START Records supplied

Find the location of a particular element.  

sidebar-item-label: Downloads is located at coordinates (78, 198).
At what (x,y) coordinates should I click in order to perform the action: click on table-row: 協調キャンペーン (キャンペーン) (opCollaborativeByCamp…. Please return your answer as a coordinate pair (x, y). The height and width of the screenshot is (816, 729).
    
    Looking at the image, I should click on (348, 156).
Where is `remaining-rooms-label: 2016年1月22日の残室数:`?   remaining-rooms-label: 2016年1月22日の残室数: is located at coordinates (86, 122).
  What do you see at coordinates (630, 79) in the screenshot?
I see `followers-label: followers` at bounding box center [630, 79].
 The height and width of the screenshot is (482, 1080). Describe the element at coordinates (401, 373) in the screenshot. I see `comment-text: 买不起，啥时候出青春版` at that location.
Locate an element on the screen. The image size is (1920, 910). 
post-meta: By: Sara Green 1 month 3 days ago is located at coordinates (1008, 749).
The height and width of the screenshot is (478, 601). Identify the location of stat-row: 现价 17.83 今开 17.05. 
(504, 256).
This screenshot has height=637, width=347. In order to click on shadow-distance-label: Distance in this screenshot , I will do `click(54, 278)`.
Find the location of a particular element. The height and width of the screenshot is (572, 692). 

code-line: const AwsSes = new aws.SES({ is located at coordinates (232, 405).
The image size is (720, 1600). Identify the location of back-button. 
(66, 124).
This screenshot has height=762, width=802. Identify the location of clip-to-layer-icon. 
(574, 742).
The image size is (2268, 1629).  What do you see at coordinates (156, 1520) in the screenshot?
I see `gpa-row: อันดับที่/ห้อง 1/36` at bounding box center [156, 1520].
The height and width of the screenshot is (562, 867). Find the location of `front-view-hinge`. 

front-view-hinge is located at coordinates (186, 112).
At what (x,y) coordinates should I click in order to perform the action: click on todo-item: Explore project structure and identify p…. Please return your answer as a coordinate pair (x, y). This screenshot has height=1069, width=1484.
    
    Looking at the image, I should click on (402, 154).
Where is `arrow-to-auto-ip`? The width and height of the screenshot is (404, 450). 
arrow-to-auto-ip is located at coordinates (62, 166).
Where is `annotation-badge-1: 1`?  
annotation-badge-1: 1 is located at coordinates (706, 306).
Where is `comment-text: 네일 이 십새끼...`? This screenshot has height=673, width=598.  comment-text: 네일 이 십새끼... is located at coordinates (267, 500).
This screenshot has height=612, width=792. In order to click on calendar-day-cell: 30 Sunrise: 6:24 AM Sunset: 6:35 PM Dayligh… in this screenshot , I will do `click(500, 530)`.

END Records supplied

## Exercise aim
Copy verbatim the stretch of the records from the line containing "coordinates (86, 122)." through the line containing "front-view-hinge is located", with both of those lines included.

## Output of the task
Where is `remaining-rooms-label: 2016年1月22日の残室数:`?   remaining-rooms-label: 2016年1月22日の残室数: is located at coordinates (86, 122).
  What do you see at coordinates (630, 79) in the screenshot?
I see `followers-label: followers` at bounding box center [630, 79].
 The height and width of the screenshot is (482, 1080). Describe the element at coordinates (401, 373) in the screenshot. I see `comment-text: 买不起，啥时候出青春版` at that location.
Locate an element on the screen. The image size is (1920, 910). 
post-meta: By: Sara Green 1 month 3 days ago is located at coordinates (1008, 749).
The height and width of the screenshot is (478, 601). Identify the location of stat-row: 现价 17.83 今开 17.05. 
(504, 256).
This screenshot has height=637, width=347. In order to click on shadow-distance-label: Distance in this screenshot , I will do `click(54, 278)`.
Find the location of a particular element. The height and width of the screenshot is (572, 692). 

code-line: const AwsSes = new aws.SES({ is located at coordinates (232, 405).
The image size is (720, 1600). Identify the location of back-button. 
(66, 124).
This screenshot has height=762, width=802. Identify the location of clip-to-layer-icon. 
(574, 742).
The image size is (2268, 1629).  What do you see at coordinates (156, 1520) in the screenshot?
I see `gpa-row: อันดับที่/ห้อง 1/36` at bounding box center [156, 1520].
The height and width of the screenshot is (562, 867). Find the location of `front-view-hinge`. 

front-view-hinge is located at coordinates (186, 112).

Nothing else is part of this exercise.